Speckle-tracking echocardiography has been shown to significantly improve clinical outcomes when used in cardiac resynchronization therapy, according to results from a randomized, controlled trial.
The finding adds to the increasing body of evidence that individualized placement of the ventricular pacing lead in CRT – away from scar and on the most delayed segment of contraction – can result in better outcomes.
In research published online March 7 in the Journal of the American College of Cardiology, Dr. Fakhar Z. Khan of Papworth Hospital, Cambridge, U.K., and colleagues, showed that 70% of heart-failure patients treated with CRT guided by speckle-tracking saw improvement at 6 months, compared with 55% treated with unguided CRT (J. Am. Coll. Cardiol. 2012 [(doi:10.1016/j.jacc.2011.12.030]).
Cardiac resynchronization therapy is used to coordinate contractions in people with heart failure who have failed medical therapies. Speckle-tracking echocardiography is an imaging technique that tracks interference patterns and natural acoustic reflections to show tissue deformation and motion.

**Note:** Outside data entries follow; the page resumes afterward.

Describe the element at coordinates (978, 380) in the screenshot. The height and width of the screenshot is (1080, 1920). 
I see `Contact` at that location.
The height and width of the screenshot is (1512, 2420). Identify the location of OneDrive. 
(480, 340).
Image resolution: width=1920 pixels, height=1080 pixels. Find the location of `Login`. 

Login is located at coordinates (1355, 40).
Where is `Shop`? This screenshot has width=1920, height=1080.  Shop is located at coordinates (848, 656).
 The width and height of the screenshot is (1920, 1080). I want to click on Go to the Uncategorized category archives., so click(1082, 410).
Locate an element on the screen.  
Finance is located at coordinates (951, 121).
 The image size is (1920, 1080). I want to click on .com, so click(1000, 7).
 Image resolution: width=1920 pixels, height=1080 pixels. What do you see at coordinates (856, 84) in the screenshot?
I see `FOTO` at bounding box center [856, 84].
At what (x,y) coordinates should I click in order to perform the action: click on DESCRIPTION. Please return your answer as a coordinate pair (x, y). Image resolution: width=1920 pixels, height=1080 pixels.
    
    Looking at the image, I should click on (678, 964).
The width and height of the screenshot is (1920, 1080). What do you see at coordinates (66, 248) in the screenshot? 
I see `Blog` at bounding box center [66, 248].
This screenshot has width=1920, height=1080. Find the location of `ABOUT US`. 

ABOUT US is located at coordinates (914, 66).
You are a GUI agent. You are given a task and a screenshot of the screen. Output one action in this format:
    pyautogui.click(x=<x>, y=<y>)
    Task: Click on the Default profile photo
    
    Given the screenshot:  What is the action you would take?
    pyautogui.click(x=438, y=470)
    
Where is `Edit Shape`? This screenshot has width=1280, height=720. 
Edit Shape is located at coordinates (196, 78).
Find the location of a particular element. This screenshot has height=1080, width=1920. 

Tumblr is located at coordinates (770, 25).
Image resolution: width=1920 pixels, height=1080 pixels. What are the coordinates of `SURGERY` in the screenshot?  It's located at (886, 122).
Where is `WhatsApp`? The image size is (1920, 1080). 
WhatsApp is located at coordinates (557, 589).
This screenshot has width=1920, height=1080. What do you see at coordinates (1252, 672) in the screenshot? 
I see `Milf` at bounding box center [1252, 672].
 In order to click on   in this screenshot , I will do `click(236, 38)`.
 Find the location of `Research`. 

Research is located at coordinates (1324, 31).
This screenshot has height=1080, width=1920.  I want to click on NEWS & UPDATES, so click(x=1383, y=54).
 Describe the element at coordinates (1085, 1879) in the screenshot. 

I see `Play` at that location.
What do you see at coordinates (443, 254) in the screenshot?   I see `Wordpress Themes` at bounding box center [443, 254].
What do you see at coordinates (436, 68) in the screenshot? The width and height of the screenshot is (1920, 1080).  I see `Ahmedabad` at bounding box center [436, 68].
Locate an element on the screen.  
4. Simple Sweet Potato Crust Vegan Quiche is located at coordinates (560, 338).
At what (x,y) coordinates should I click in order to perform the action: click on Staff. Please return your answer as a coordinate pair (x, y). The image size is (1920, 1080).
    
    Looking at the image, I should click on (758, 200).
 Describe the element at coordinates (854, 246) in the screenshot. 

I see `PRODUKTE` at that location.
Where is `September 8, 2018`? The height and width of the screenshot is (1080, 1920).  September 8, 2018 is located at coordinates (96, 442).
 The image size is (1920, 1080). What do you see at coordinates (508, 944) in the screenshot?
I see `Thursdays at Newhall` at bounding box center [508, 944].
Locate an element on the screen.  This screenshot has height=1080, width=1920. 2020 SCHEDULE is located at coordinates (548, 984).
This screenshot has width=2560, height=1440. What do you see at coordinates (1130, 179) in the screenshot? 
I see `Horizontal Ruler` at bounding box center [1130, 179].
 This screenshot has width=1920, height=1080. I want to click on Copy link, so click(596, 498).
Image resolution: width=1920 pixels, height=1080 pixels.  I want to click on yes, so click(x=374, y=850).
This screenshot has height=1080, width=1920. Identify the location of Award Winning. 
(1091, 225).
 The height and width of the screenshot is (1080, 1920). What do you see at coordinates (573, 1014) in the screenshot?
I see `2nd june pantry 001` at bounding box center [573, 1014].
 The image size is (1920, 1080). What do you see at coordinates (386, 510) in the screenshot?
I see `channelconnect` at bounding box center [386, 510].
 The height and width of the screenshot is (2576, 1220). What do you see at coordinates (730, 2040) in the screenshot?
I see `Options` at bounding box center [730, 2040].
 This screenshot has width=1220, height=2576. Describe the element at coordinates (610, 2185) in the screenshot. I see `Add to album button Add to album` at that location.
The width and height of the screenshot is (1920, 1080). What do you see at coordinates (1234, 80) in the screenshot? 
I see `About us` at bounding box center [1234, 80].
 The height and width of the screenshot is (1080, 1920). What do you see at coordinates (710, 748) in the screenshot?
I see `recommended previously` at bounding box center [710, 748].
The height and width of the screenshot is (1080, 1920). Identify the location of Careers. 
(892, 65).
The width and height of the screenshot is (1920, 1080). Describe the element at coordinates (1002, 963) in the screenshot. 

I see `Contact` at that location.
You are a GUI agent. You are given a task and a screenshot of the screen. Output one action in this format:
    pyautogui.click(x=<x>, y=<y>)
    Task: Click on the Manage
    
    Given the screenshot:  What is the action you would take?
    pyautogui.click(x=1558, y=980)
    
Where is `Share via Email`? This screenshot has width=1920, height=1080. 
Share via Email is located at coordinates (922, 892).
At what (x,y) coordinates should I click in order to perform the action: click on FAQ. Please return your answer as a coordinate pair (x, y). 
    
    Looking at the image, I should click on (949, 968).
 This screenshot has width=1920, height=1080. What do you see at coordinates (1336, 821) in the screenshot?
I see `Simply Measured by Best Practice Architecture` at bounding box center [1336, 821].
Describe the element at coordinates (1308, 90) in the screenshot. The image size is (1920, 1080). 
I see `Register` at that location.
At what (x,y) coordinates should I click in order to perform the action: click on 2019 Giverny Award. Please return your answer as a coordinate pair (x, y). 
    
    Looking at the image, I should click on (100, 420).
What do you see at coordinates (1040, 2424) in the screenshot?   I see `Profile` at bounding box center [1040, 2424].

Because recent evidence has increasingly suggested that the optimal positioning of the left ventricular pacing lead in CRT is at the most delayed site of contraction and away from myocardial scar (J. Am. Coll. Cardiol. 2010;55:566-75; J. Am. Coll. Cardiol. 2010;56:774-81), speckle tracking has been used to help identify the ideal sites for each patient. Conventional CRT, by contrast, places the LV lead at a lateral or postlateral branch of the coronary sinus in all patients.
For their study comparing conventional unguided CRT with guided CRT, Dr. Khan and colleagues randomized 220 men and women scheduled to undergo CRT. In the study group (N = 110), patients were analyzed with two-dimensional speckle-tracking radial strain imaging to determine the ideal LV lead placing.
Controls (N = 110) underwent standard unguided CRT. Both patients and assessors were blinded to group assignment before and after surgery. The primary end point of the study was response at 6 months, defined as a 15% or greater reduction in left ventricular end-systolic volume, or LVESV.
Secondary end points included clinical response (defined as improvement in New York Heart Association functional class of at least 1 level), 2-year all-cause mortality, and heart failure–related hospitalization combined with all-cause mortality at 2 years. A total of seven patients in the intervention group and six in the control group died prior to the intervention or were lost to follow-up.
The results showed that the speckle-tracking group had significantly greater proportion of responders at 6 months than did the control group (70% vs. 55%). The tracking group also saw NYHA functional class improve in 83% of patients, compared with 65% in conventional CRT, also a significant difference. Though there were no significant differences in 2-year all-cause mortality, investigators saw significantly lower rates of the combined end point of all cause mortality and hospitalization.
"The conventional approach to resynchronization has been to direct the LV lead to the lateral and posterior wall based on the benefit shown in early hemodynamic studies and the observation that delayed segments predominate at these sites," Dr. Khan and colleagues wrote in their analysis.
"However, recent data support a more individualized approach to LV lead placement with significant interindividual and intraindividual variation in the optimal LV lead position."
Furthermore, the investigators wrote, "in this randomized study, subgroup analyses confirm previous reports that the greatest clinical response is seen in patients with a concordant LV lead, together with improved survival and a reduction in the combined end point of death and heart failure–related hospitalization."
Dr. Khan and colleagues argued that "an individualized approach to LV lead placement should be considered in all patients undergoing CRT for advanced heart failure."
The investigators noted that newer imaging techniques, such as three-dimensional speckle tracking, might be better than the one they used for their study. Inadequate image quality resulted in 11% of initially recruited patients being excluded before randomization, they said.
They also noted as a limitation of their study that it made no attempt to preselect patients on the basis of dyssynchrony parameters, nor did it consider the extent of total scar burden.
"The presence of both of these parameters would tend to reduce the overall benefit, although this would be distributed in both groups. CRT response may therefore be enhanced by integrating measures of dyssynchrony and total scar burden with a targeted approach to lead placement, and such an approach should be tested in future studies," Dr. Khan and colleagues wrote.
Dr. Khan’s study was funded by the Addenbrooke’s Charitable Trust, Papworth Hospital Research and Development Department, Cambridge Biomedical Research Center, the U.K. National Institute for Health Research. The authors had no relevant disclosures.